§ **What is being asked**: Gather from the material every line that contains the string "pixels".

*** Block opens ***

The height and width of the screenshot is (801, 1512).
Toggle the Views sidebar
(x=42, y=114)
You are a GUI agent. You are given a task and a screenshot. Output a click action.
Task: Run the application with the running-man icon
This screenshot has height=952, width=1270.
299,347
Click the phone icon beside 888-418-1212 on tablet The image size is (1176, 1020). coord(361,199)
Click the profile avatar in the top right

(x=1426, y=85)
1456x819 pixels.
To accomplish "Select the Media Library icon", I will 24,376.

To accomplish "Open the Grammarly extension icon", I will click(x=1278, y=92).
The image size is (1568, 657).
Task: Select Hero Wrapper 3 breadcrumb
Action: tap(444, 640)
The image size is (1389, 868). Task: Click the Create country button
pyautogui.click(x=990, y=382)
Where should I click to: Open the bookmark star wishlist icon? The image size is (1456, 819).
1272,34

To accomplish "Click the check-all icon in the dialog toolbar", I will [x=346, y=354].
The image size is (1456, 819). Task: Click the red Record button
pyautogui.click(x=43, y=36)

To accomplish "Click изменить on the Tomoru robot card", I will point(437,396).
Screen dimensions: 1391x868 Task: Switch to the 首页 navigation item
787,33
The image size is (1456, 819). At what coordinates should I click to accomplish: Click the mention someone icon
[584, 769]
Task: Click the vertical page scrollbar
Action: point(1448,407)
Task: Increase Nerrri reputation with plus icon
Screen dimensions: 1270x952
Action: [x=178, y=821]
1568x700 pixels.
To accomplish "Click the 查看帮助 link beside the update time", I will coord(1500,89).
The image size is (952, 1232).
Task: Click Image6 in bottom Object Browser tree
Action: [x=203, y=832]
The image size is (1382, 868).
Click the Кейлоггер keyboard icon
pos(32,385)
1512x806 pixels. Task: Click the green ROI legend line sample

*** Block closes ***

§ **Response area**:
1456x819 pixels.
1568x700 pixels.
1512x806 pixels. Task: Click the green ROI legend line sample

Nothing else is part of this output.